FCAT overlay as part of the Ashes benchmark
First, the initial implementation of the FCAT overlay, which Oxide should be PRAISED for including since we don’t have and likely won’t have a DX12 universal variant of, was implemented incorrectly, with duplication of color swatches that made the results from capture-based testing inaccurate. I don’t know if Guru3D used that version to do its FCAT testing, but I was able to get some updated EXEs of the game through the developer in order to the overlay working correctly. Once that was corrected, I found yet another problem: an issue of frame presentation order on NVIDIA GPUs that likely has to do with asynchronous shaders. Whether that issue is on the NVIDIA driver side or the game engine side is still being investigated by Oxide, but it’s interesting to note that this problem couldn’t have been found without a proper FCAT implementation.
With all of that under the bridge, I set out to benchmark this latest version of Ashes and DX12 to measure performance across a range of AMD and NVIDIA hardware. The data showed some abnormalities, though. Some results just didn’t make sense in the context of what I was seeing in the game and what the overlay results were indicating. It appeared that Vsync (vertical sync) was working differently than I had seen with any other game on the PC.
For the NVIDIA platform, tested using a GTX 980 Ti, the game seemingly randomly starts up with Vsync on or off, with no clear indicator of what was causing it, despite the in-game settings being set how I wanted them.
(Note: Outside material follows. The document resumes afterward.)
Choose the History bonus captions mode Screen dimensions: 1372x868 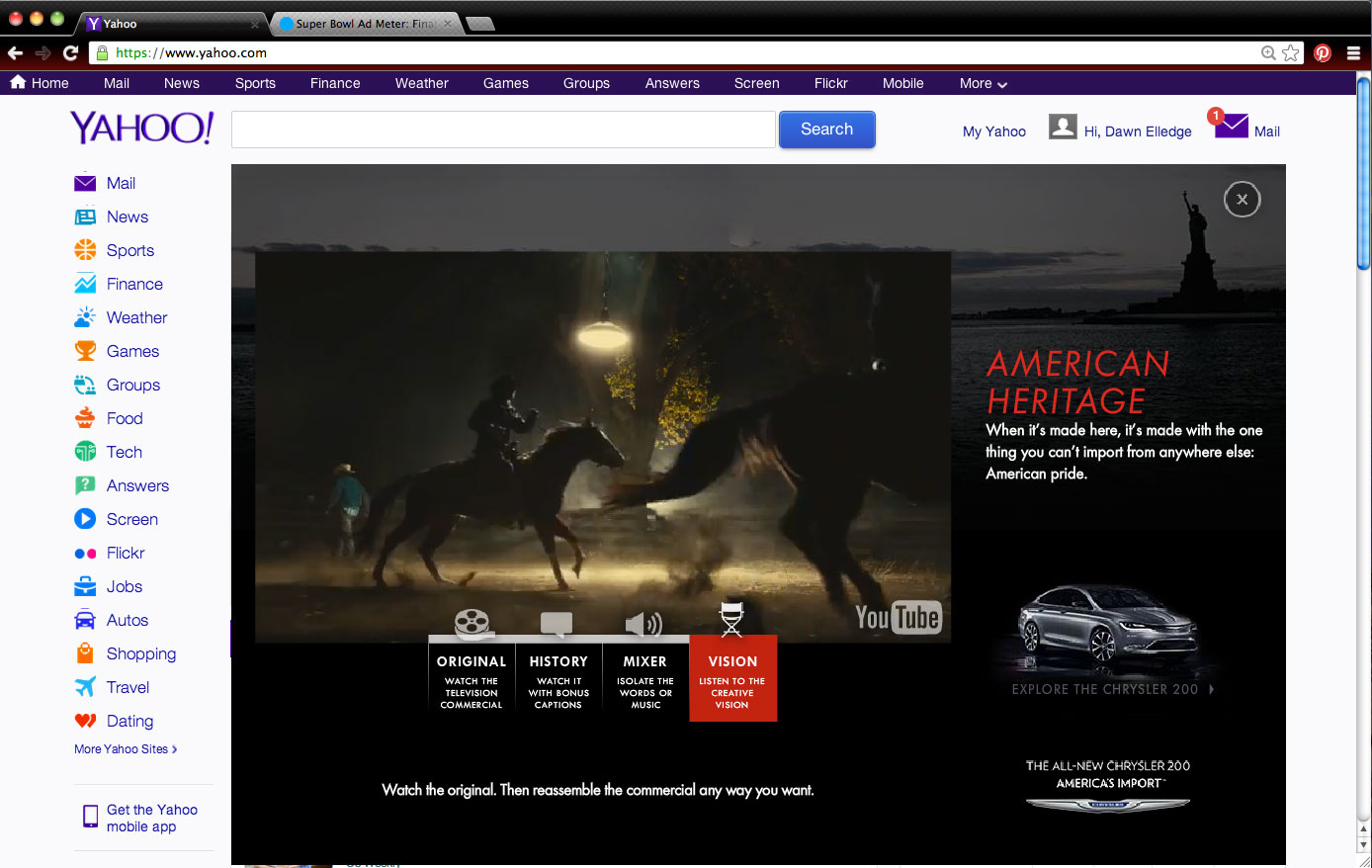558,678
But the Frame Rating capture data was still working as I expected – just because Vsync is enabled doesn’t mean you can look at the results in capture formats. I have written stories on what Vsync enabled captured data looks like and what it means as far back as April 2013. Obviously, to get the best and most relevant data from Frame Rating, setting vertical sync off is ideal. Running into more frustration than answers, I moved over to an AMD platform.